Solo había dos candidatos para ser sacrificados: Sebastián Piñera y la Constitución de 1980/2005. La primera salida era en extremo peligrosa, porque nos llevaba por un camino que ya ha sido recorrido por otros países latinoamericanos, con frutos amargos. Solo quedaba cambiar la Constitución.
Chile tenía, ciertamente, un problema constitucional, que no fue tratado a tiempo. Sin embargo, parece claro que no era “el” problema que nos aquejaba. Con todo, en ese momento se lo puso en el centro de la discusión, para que el protagonismo pasara de la calle a la política institucional. Quizá no había otra solución y, de hecho, unos meses después, el 80% de los chilenos la respaldó.

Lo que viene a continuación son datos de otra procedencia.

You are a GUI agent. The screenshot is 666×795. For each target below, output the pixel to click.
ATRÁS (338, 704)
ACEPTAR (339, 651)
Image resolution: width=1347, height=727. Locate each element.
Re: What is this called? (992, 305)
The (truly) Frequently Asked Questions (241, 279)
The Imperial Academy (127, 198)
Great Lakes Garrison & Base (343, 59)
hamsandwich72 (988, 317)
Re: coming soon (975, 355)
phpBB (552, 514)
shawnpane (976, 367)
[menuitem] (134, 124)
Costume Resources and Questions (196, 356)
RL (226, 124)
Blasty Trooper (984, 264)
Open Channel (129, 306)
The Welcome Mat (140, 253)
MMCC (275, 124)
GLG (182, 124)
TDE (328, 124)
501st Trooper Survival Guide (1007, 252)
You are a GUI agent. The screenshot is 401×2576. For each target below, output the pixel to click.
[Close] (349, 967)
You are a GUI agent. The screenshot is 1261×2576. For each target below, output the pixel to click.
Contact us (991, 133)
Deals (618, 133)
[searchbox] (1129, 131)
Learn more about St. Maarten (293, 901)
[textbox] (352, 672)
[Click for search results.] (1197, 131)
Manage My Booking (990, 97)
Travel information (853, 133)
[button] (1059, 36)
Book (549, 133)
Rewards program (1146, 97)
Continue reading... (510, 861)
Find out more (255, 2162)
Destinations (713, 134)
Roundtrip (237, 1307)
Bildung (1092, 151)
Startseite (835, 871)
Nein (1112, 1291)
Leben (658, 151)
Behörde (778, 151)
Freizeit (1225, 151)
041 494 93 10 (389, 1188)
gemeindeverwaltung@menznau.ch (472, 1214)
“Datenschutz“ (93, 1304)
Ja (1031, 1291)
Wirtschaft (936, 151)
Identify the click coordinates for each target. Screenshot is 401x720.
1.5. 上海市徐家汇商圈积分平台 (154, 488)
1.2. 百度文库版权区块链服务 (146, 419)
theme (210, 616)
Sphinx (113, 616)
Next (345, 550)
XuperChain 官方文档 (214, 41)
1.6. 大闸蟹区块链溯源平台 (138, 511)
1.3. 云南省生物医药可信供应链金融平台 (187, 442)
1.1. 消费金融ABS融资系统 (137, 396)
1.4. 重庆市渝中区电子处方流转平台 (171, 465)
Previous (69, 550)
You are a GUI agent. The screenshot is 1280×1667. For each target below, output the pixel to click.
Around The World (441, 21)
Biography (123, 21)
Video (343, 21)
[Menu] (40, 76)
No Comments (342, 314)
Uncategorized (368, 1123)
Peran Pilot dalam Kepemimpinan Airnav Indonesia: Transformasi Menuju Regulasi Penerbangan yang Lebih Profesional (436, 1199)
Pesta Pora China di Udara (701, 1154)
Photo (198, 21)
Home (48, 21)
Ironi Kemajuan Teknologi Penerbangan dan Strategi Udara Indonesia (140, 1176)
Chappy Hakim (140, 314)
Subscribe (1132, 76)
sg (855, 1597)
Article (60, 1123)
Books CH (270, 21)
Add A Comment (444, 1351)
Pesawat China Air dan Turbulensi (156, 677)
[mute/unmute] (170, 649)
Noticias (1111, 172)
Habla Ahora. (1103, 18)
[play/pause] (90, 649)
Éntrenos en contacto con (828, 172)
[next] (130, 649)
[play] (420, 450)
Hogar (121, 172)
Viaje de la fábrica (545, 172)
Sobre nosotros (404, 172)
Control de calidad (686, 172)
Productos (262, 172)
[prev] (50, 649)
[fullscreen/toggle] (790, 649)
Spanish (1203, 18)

Desde entonces, nuestra vida política se constitucionalizó. En un breve pero interesante libro que acaba de aparecer (“La sociedad del delirio”), el jurista español Antonio-Carlos Pereira califica al Chile actual de “laboratorio constitucional de la humanidad”. Confieso que no me sentí orgulloso de esa denominación, porque se trata de una obra que describe la profunda crisis cultural —una verdadera mutación antropológica— que caracteriza a nuestro tiempo.
Los observadores extranjeros están estupefactos. Si bien el resultado del 17 de diciembre aún es incierto, en caso de ganar el “En contra”, los chilenos habríamos realizado un largo camino, gastado un tiempo infinito e invertido una cantidad incalculable de recursos en nada. Finalmente, el Gobierno, buena parte de la izquierda y un sector de la centroizquierda, coincidieron en que conviene quedarse con lo que hasta ayer muchos llamaban de manera despectiva “la Constitución de Pinochet”.
La situación actual es confusa y no tengo claro que la franja televisiva ayude a clarificarla. Ya no hay un texto que infunda temor a demócratas de centroizquierda y derecha, como sucedía el año pasado en beneficio del “Rechazo”. La propuesta actual tiene cosas buenas, pero también defectos. El principal me parece que es uno señalado por Jorge Correa Sutil: se trata de una “Constitución obesa”. A muchos nos habría gustado un documento más breve.
¿Por qué no fue así? Entre otras razones, porque el anteproyecto de la Comisión Experta tampoco era breve y además presentaba vacíos en salud, seguridad y modernización del Estado.
El texto actual incluye materias que no abordaba el texto de la Comisión Experta, y otros que no están en la Constitución vigente, pero que responden a antiguas demandas de la izquierda (Estado social, reconocimiento constitucional de los pueblos originarios, valoración de los cuidados, alusión al cambio climático y el respeto a los animales, por ejemplo). También agrega disposiciones que tranquilizan a la derecha y a la mayoría de los chilenos, como la propiedad de los fondos de pensiones o una regulación más estricta de la inmigración.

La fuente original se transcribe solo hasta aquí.